Data on locating visible targets
══════════

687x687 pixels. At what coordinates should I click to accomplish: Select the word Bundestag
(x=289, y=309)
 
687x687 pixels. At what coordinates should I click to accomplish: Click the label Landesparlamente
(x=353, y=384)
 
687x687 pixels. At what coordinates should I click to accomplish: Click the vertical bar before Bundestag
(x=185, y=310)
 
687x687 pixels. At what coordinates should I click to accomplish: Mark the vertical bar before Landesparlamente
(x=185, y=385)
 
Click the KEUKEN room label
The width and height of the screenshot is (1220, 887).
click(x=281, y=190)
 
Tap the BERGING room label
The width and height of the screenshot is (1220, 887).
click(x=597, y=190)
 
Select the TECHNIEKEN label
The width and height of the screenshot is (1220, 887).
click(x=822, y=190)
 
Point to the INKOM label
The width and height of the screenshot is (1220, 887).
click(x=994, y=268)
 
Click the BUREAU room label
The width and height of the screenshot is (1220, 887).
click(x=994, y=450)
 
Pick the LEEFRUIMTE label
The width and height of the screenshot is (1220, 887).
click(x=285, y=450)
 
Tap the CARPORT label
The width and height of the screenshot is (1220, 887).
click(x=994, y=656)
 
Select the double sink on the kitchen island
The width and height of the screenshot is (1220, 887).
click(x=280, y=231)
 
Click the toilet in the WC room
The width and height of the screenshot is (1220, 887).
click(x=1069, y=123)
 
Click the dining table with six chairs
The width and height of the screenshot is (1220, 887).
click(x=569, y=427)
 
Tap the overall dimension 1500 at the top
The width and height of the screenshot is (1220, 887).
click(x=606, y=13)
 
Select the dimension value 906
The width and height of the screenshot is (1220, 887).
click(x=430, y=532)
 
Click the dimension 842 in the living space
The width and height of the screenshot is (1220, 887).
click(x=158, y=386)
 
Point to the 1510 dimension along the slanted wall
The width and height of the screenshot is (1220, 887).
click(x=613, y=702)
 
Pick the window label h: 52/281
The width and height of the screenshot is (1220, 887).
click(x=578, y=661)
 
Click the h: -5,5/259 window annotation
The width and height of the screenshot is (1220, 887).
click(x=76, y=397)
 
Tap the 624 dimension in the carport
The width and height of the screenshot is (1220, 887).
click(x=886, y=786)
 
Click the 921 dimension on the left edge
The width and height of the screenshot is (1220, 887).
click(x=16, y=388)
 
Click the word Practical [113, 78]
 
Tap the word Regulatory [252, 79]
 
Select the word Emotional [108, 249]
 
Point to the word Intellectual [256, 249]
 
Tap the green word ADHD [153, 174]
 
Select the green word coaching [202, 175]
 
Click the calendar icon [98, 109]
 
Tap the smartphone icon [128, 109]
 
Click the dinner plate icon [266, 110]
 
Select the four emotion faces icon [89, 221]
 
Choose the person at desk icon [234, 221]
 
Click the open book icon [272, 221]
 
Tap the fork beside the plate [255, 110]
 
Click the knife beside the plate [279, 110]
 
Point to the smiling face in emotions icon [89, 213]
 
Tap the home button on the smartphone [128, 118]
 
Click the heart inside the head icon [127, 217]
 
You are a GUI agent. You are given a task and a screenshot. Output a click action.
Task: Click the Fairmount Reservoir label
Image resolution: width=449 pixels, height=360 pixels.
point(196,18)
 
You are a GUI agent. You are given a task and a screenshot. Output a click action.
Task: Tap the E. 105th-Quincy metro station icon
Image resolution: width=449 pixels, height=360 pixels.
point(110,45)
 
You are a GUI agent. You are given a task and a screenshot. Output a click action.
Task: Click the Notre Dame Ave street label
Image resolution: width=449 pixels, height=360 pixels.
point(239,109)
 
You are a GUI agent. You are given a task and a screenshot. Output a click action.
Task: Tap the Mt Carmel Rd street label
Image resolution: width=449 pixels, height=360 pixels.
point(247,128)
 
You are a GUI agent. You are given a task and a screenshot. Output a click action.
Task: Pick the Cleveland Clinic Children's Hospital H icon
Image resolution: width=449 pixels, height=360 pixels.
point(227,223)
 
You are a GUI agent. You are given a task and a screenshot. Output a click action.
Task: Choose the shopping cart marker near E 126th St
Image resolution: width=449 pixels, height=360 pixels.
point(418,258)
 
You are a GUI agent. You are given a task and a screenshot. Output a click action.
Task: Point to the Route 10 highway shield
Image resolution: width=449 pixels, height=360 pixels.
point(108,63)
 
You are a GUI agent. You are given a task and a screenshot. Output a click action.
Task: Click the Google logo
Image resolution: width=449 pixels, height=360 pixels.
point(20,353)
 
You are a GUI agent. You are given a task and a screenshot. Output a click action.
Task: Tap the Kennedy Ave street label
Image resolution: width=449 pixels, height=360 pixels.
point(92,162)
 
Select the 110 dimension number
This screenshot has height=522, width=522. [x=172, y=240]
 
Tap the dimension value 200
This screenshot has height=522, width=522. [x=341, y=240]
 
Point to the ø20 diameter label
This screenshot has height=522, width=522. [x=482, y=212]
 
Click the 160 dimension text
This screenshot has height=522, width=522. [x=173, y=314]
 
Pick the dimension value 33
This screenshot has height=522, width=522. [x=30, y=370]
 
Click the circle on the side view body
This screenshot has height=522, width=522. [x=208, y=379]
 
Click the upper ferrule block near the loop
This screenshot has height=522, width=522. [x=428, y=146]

══════════

Rewrite the records above as a numbered list, omitting the blank lines.

1. 687x687 pixels. At what coordinates should I click to accomplish: Select the word Bundestag
2. (x=289, y=309)
3. 687x687 pixels. At what coordinates should I click to accomplish: Click the label Landesparlamente
4. (x=353, y=384)
5. 687x687 pixels. At what coordinates should I click to accomplish: Click the vertical bar before Bundestag
6. (x=185, y=310)
7. 687x687 pixels. At what coordinates should I click to accomplish: Mark the vertical bar before Landesparlamente
8. (x=185, y=385)
9. Click the KEUKEN room label
10. The width and height of the screenshot is (1220, 887).
11. click(x=281, y=190)
12. Tap the BERGING room label
13. The width and height of the screenshot is (1220, 887).
14. click(x=597, y=190)
15. Select the TECHNIEKEN label
16. The width and height of the screenshot is (1220, 887).
17. click(x=822, y=190)
18. Point to the INKOM label
19. The width and height of the screenshot is (1220, 887).
20. click(x=994, y=268)
21. Click the BUREAU room label
22. The width and height of the screenshot is (1220, 887).
23. click(x=994, y=450)
24. Pick the LEEFRUIMTE label
25. The width and height of the screenshot is (1220, 887).
26. click(x=285, y=450)
27. Tap the CARPORT label
28. The width and height of the screenshot is (1220, 887).
29. click(x=994, y=656)
30. Select the double sink on the kitchen island
31. The width and height of the screenshot is (1220, 887).
32. click(x=280, y=231)
33. Click the toilet in the WC room
34. The width and height of the screenshot is (1220, 887).
35. click(x=1069, y=123)
36. Click the dining table with six chairs
37. The width and height of the screenshot is (1220, 887).
38. click(x=569, y=427)
39. Tap the overall dimension 1500 at the top
40. The width and height of the screenshot is (1220, 887).
41. click(x=606, y=13)
42. Select the dimension value 906
43. The width and height of the screenshot is (1220, 887).
44. click(x=430, y=532)
45. Click the dimension 842 in the living space
46. The width and height of the screenshot is (1220, 887).
47. click(x=158, y=386)
48. Point to the 1510 dimension along the slanted wall
49. The width and height of the screenshot is (1220, 887).
50. click(x=613, y=702)
51. Pick the window label h: 52/281
52. The width and height of the screenshot is (1220, 887).
53. click(x=578, y=661)
54. Click the h: -5,5/259 window annotation
55. The width and height of the screenshot is (1220, 887).
56. click(x=76, y=397)
57. Tap the 624 dimension in the carport
58. The width and height of the screenshot is (1220, 887).
59. click(x=886, y=786)
60. Click the 921 dimension on the left edge
61. The width and height of the screenshot is (1220, 887).
62. click(x=16, y=388)
63. Click the word Practical [113, 78]
64. Tap the word Regulatory [252, 79]
65. Select the word Emotional [108, 249]
66. Point to the word Intellectual [256, 249]
67. Tap the green word ADHD [153, 174]
68. Select the green word coaching [202, 175]
69. Click the calendar icon [98, 109]
70. Tap the smartphone icon [128, 109]
71. Click the dinner plate icon [266, 110]
72. Select the four emotion faces icon [89, 221]
73. Choose the person at desk icon [234, 221]
74. Click the open book icon [272, 221]
75. Tap the fork beside the plate [255, 110]
76. Click the knife beside the plate [279, 110]
77. Point to the smiling face in emotions icon [89, 213]
78. Tap the home button on the smartphone [128, 118]
79. Click the heart inside the head icon [127, 217]
80. You are a GUI agent. You are given a task and a screenshot. Output a click action.
81. Task: Click the Fairmount Reservoir label
82. Image resolution: width=449 pixels, height=360 pixels.
83. point(196,18)
84. You are a GUI agent. You are given a task and a screenshot. Output a click action.
85. Task: Tap the E. 105th-Quincy metro station icon
86. Image resolution: width=449 pixels, height=360 pixels.
87. point(110,45)
88. You are a GUI agent. You are given a task and a screenshot. Output a click action.
89. Task: Click the Notre Dame Ave street label
90. Image resolution: width=449 pixels, height=360 pixels.
91. point(239,109)
92. You are a GUI agent. You are given a task and a screenshot. Output a click action.
93. Task: Tap the Mt Carmel Rd street label
94. Image resolution: width=449 pixels, height=360 pixels.
95. point(247,128)
96. You are a GUI agent. You are given a task and a screenshot. Output a click action.
97. Task: Pick the Cleveland Clinic Children's Hospital H icon
98. Image resolution: width=449 pixels, height=360 pixels.
99. point(227,223)
100. You are a GUI agent. You are given a task and a screenshot. Output a click action.
101. Task: Choose the shopping cart marker near E 126th St
102. Image resolution: width=449 pixels, height=360 pixels.
103. point(418,258)
104. You are a GUI agent. You are given a task and a screenshot. Output a click action.
105. Task: Point to the Route 10 highway shield
106. Image resolution: width=449 pixels, height=360 pixels.
107. point(108,63)
108. You are a GUI agent. You are given a task and a screenshot. Output a click action.
109. Task: Click the Google logo
110. Image resolution: width=449 pixels, height=360 pixels.
111. point(20,353)
112. You are a GUI agent. You are given a task and a screenshot. Output a click action.
113. Task: Tap the Kennedy Ave street label
114. Image resolution: width=449 pixels, height=360 pixels.
115. point(92,162)
116. Select the 110 dimension number
117. This screenshot has height=522, width=522. [x=172, y=240]
118. Tap the dimension value 200
119. This screenshot has height=522, width=522. [x=341, y=240]
120. Point to the ø20 diameter label
121. This screenshot has height=522, width=522. [x=482, y=212]
122. Click the 160 dimension text
123. This screenshot has height=522, width=522. [x=173, y=314]
124. Pick the dimension value 33
125. This screenshot has height=522, width=522. [x=30, y=370]
126. Click the circle on the side view body
127. This screenshot has height=522, width=522. [x=208, y=379]
128. Click the upper ferrule block near the loop
129. This screenshot has height=522, width=522. [x=428, y=146]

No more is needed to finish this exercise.